State broadcaster CCTV showed rescue crews pulling a woman who appeared uninjured from a collapsed home in Moxi, where many of the buildings are constructed from wood and brick. Around 150 people were reported with varying degrees of injuries.

Another 28 people were killed in neighboring Shimian county on the outskirts of the city of Ya’an. State media reported 248 people injured, mainly in Moxi, and another 16 people missing.

Three of the dead were workers at the Hailuogou Scenic Area, a glacier and forest nature reserve.

Along with the deaths, authorities reported landslides that damaged homes, caused power interruptions and stranded people behind a newly created lake. One landslide blocked a rural highway, leaving it strewn with boulders.

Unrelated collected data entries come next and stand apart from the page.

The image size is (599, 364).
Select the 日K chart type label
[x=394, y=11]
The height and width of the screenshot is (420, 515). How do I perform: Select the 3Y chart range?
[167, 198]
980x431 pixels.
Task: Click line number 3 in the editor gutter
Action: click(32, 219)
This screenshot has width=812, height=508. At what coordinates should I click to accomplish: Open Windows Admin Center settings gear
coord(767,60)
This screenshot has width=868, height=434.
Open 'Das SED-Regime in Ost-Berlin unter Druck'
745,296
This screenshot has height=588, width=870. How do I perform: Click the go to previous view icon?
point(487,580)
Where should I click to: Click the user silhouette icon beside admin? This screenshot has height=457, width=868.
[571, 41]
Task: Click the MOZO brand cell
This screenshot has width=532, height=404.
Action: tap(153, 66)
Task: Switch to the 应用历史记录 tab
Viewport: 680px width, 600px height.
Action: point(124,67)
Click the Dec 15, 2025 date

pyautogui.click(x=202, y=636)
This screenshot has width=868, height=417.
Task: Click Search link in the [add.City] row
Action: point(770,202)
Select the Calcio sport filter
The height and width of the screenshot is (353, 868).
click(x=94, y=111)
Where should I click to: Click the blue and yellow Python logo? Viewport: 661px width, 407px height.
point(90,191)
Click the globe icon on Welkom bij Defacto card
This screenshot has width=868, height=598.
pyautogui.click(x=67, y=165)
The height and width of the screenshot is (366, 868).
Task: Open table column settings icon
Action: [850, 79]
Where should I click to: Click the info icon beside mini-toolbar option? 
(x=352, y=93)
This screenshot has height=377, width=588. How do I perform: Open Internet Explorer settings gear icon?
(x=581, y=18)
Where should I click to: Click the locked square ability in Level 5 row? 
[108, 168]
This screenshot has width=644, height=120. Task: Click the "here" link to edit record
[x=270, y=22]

The earthquake and lockdown follow a heat wave and drought that led to water shortages and power cuts due to Sichuan’s reliance on hydropower. That comes on top of the latest major lockdown under China’s strict “zero-Covid” policy.

China’s deadliest earthquake in recent years was a 7.9 magnitude quake in 2008 that killed nearly 90,000 people in Sichuan. The temblor devastated towns, schools and rural communities outside Chengdu, leading to a years-long effort to rebuild with more resistant materials.